**REQUIRED ACTION**
Repeat only the lines between the one with "This screenshot has" and the end of the material below, both ends included. Omit any picture.
Top of SOURCE DATA
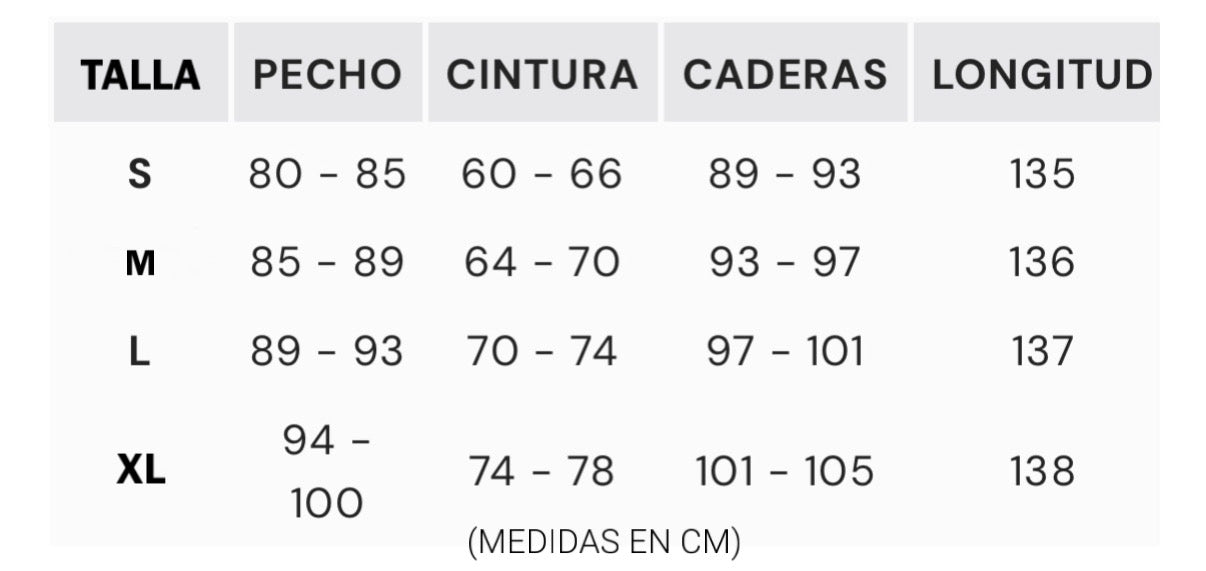Select the size M row label
The image size is (1206, 571).
[141, 263]
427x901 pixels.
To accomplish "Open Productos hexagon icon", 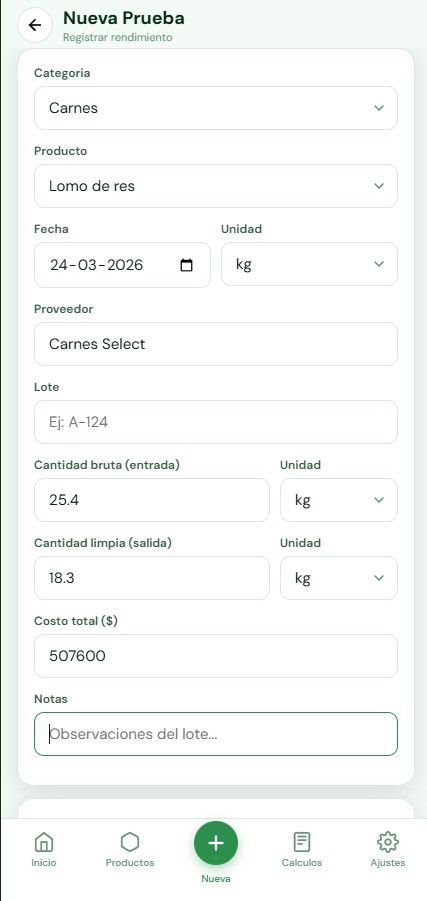I will [130, 842].
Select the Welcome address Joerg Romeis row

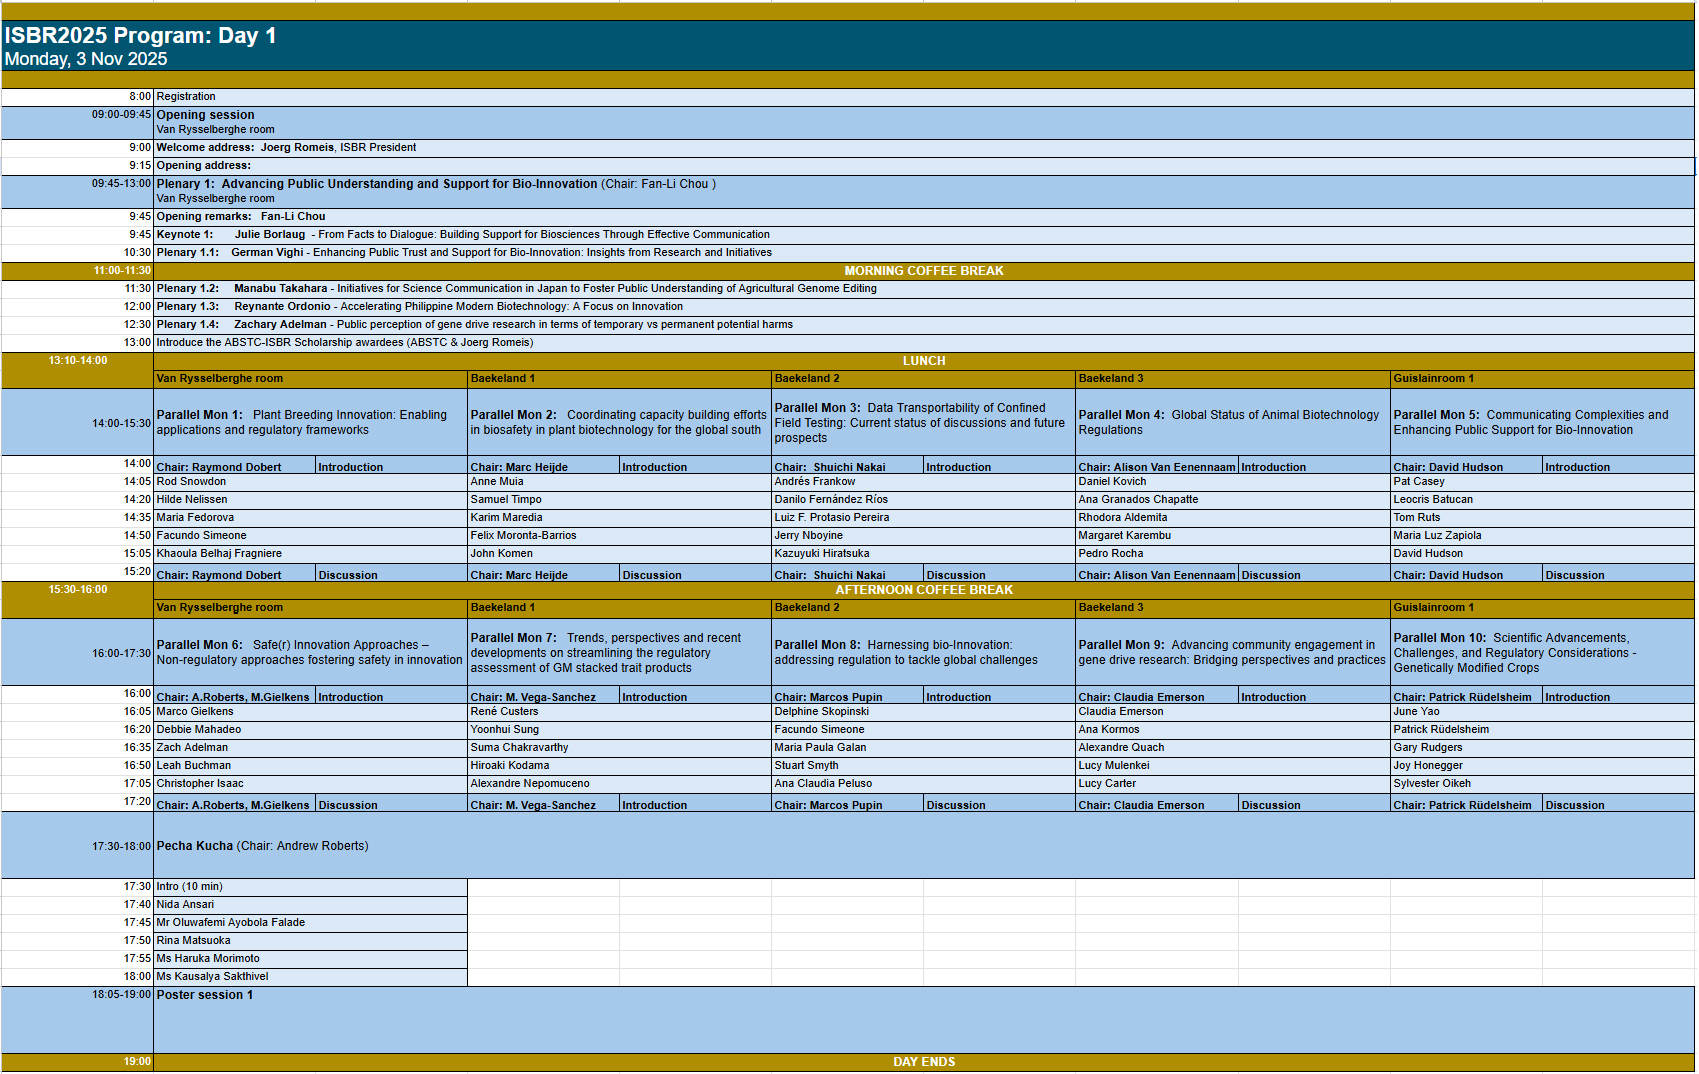pyautogui.click(x=286, y=148)
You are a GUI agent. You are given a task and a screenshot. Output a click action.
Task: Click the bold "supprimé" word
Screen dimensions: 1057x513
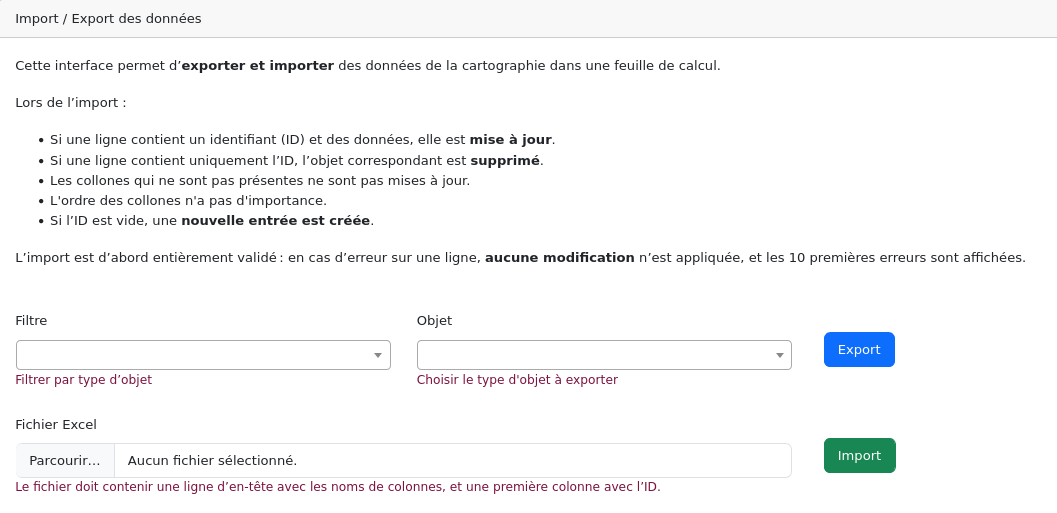[x=505, y=160]
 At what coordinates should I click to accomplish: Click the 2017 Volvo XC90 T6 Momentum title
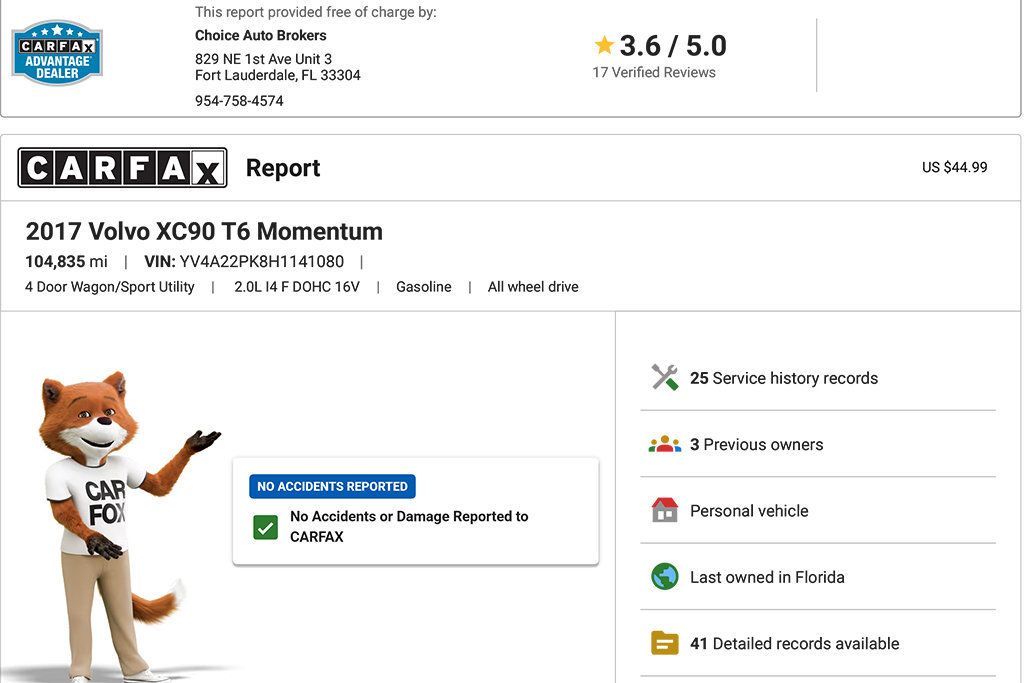coord(204,231)
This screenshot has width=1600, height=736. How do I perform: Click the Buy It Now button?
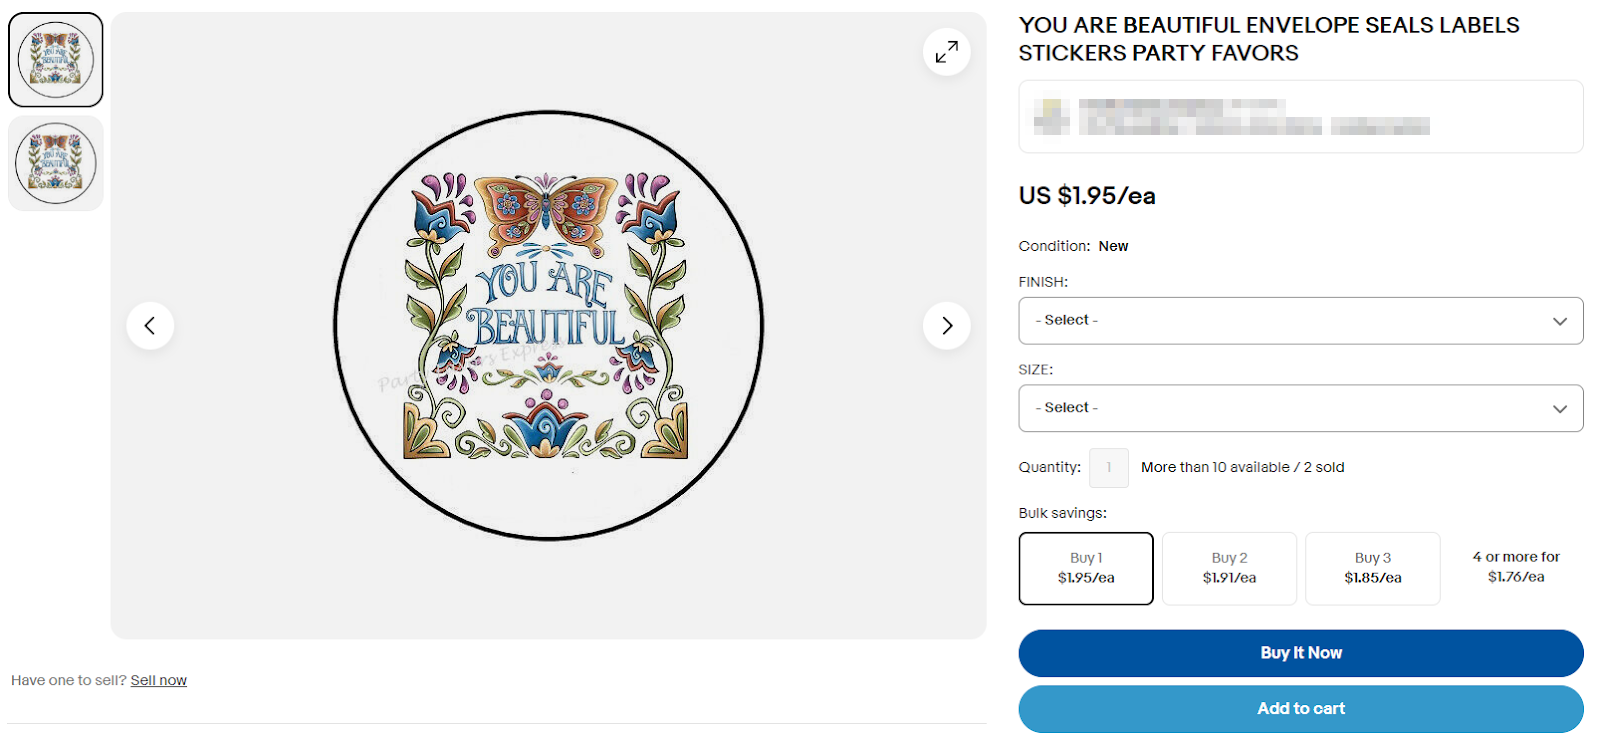(1300, 652)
Bottom of SOURCE DATA
**REPLY**
This screenshot has width=1600, height=736. How do I perform: Click the Buy It Now button?
(1300, 652)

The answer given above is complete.